Report accuses BT of supplying backdoors for GCHQ and NSA - detcader
http://www.networkworld.com/news/2013/121613-report-accuses-bt-of-supplying-276975.html

======
ds9
Essentially what is claimed is that BT supplies combined modem/routers to
subscribers, they are closed to configuration by the subscribers, and
trojaned. Further (according to the claims), the firmware will look into your
home LAN if you let it.

[Edit 0, corrected this par.] The smart thing to do, of course is interpose
your own trustworthy router with firewall and your own settings on the LAN
side of any ISP equipment. This would at least keep the ISP out of your LAN if
you otherwise practice good security. (Also maybe demand a pure modem, or
bridge mode on a combined unit, tho these changes even if obtained would not
really prevent the ISP filtering or spying.)

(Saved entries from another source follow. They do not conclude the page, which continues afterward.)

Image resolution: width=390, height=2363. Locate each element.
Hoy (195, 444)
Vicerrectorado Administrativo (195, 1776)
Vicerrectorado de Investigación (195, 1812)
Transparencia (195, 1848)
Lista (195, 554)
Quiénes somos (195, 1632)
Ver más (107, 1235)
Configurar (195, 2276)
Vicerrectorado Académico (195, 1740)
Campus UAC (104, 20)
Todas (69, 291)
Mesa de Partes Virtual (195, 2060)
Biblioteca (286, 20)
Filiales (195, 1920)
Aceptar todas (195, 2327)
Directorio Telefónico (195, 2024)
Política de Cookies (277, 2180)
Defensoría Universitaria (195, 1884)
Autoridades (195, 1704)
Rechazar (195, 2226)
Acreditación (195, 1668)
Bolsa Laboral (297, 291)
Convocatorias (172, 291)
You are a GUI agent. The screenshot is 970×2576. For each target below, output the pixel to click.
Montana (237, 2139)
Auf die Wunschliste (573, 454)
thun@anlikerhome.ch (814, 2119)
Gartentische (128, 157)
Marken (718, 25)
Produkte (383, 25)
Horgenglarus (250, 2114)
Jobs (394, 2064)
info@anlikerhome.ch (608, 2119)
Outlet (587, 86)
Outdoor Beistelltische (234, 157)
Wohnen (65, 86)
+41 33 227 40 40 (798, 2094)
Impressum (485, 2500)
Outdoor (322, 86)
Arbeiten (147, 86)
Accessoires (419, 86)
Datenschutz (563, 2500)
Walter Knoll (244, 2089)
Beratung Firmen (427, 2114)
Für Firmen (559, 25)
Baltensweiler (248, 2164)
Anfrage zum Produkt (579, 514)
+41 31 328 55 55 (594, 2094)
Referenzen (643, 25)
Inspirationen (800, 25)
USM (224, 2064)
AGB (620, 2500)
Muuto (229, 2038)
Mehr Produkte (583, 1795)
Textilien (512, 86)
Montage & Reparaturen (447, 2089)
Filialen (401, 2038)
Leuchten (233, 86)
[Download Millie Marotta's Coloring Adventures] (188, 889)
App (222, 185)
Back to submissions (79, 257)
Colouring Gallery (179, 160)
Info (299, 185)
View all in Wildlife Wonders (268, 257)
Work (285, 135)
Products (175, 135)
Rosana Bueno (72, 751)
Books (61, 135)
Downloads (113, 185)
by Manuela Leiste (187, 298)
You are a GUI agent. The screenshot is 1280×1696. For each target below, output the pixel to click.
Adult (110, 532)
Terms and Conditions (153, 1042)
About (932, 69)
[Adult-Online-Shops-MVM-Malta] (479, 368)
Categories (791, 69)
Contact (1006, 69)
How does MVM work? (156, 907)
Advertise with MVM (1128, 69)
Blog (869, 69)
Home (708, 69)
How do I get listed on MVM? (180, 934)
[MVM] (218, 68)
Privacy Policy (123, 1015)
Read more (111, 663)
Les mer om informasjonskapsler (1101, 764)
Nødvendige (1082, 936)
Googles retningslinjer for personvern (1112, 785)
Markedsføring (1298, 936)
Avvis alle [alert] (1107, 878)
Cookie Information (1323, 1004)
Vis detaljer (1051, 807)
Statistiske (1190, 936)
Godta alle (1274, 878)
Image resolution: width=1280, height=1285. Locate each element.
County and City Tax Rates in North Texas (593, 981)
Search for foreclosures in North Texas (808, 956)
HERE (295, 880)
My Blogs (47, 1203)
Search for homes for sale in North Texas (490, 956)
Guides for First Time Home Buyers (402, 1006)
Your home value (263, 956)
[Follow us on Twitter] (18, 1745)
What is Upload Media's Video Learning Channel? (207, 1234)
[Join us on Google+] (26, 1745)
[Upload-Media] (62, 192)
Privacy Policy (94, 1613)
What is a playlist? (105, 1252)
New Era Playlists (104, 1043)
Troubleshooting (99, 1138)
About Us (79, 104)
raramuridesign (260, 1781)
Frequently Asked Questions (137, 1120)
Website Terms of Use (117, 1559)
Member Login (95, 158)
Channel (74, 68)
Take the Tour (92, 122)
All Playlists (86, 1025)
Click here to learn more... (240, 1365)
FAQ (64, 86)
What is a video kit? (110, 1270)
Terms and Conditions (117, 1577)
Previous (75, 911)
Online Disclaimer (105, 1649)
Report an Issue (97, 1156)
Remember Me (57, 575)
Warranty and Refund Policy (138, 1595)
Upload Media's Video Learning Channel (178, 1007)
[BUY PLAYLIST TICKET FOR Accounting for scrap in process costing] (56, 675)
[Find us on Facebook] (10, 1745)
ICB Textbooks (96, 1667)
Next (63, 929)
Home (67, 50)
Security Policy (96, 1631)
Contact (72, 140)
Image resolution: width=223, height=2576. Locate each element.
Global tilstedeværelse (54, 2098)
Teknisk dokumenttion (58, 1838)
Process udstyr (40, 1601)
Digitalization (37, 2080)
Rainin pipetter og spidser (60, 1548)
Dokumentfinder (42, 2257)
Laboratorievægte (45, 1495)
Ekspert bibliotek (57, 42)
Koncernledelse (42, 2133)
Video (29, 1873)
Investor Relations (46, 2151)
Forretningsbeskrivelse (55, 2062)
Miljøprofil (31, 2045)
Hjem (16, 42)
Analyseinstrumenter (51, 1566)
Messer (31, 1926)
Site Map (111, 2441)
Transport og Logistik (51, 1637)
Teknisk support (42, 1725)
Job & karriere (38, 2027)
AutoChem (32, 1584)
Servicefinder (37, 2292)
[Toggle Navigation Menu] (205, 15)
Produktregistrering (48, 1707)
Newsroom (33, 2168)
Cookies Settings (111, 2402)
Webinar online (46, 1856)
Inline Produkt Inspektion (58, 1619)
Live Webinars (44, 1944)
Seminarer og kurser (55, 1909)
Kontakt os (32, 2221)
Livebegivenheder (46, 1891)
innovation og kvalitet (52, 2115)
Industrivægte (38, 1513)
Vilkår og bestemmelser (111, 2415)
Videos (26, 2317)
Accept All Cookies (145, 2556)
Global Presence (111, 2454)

None of this will stop any messing about on the ISP side, but there are other
means of trying to foil wiretapping, MITM or impersonation attacks.

Edit 1: OK, this is probably a waste of time but I'll update to acknowledge
(a) BT says this report is "a conspiracy theory" and others say the 30.x
subnet is widely used for innocuous purposes (b) the allegations, while they
point to real possibilities, are undermined by the "researchers"' super-cheezy
style and overblown hype in their PDF.